Alper: Biletler bugün satışa çıkıyor, saat 11:00’de.
Cem: Maç biletlerini aldıktan sonra uçak biletlerini alalım.
Alper: Uçak biletlerini Çağrı alacak.
Cem: Tamam, sonra görüşürüz!
Alper: Görüşmek üzere!
Diyalog 2
Onur, apartman yöneticisi Fuat Bey’e şikayetlerini iletiyor.
Onur: Merhaba, Fuat Bey!
Fuat: Buyurun Onur Bey, size nasıl yardımcı olabilirim?
Onur: Fazla vaktinizi almayacağım. 5-A’da oturan Sağlam ailesiyle ilgili birkaç şikayetimiz var, onları bildirmek istiyorum.
Fuat: Buyurun?
Onur: Sağlam ailesi bizim üst katımızda oturuyor, gece geç saatlere kadar yüksek sesle müzik dinliyorlar, çocuklar evin içinde top oynuyor, uyuyamıyoruz.
Fuat: Anlıyorum, daha önce uyarıda bulundunuz mu?
Onur: Evet, hem ben hem de eşim uyarı yaptık.
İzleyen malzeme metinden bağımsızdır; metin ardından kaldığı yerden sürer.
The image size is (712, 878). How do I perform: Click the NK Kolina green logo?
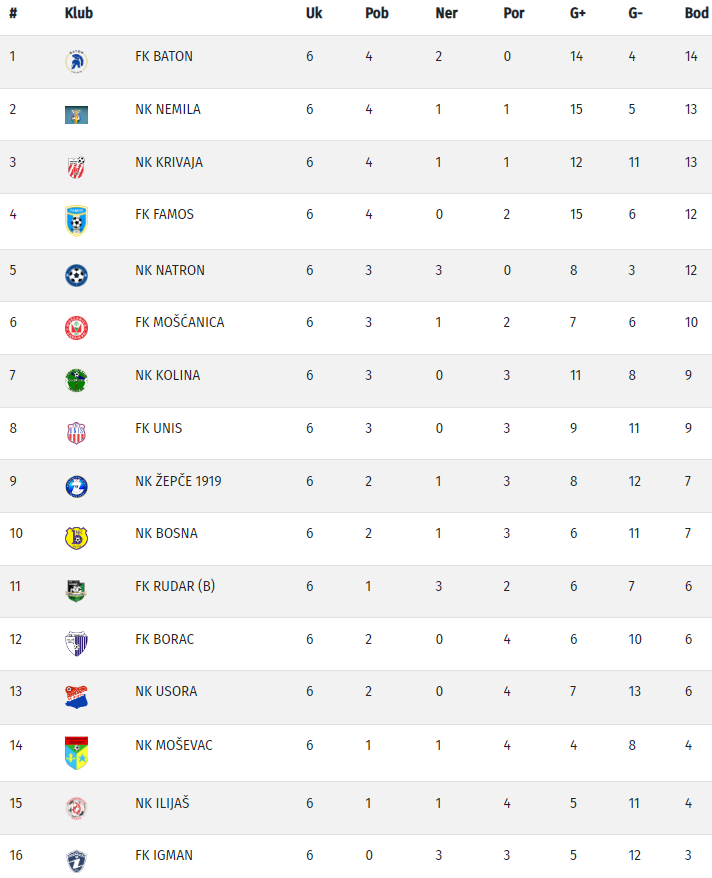pos(76,380)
Çocuklarla konuşup gürültüye bir son vereceklerini söylediler ancak değişen bir şey olmadı.
Fuat: Peki, sorun sadece gürültü mü?
Onur: Hayır Fuat bey, maalesef balkondan aşağıya döktükleri toz, çöp, su vs. hep bizim balkona iniyor. Bu komşularımız yüzünden her gün balkonumuzu yıkıyoruz.
Fuat: Anlıyorum. Ben kendileriyle görüşürüm. Apartman kurallarını hatırlatırım.
Onur: Çok memnun oluruz Fuat Bey. Teşekkür ederim.
Fuat: Rica ederim, önce sözlü olarak uyaracağım, sorunlar devam ederse yazılı uyarıda bulunuruz.
Onur: Tekrar teşekkürler, iyi günler!
Fuat: İyi günler Onur Bey!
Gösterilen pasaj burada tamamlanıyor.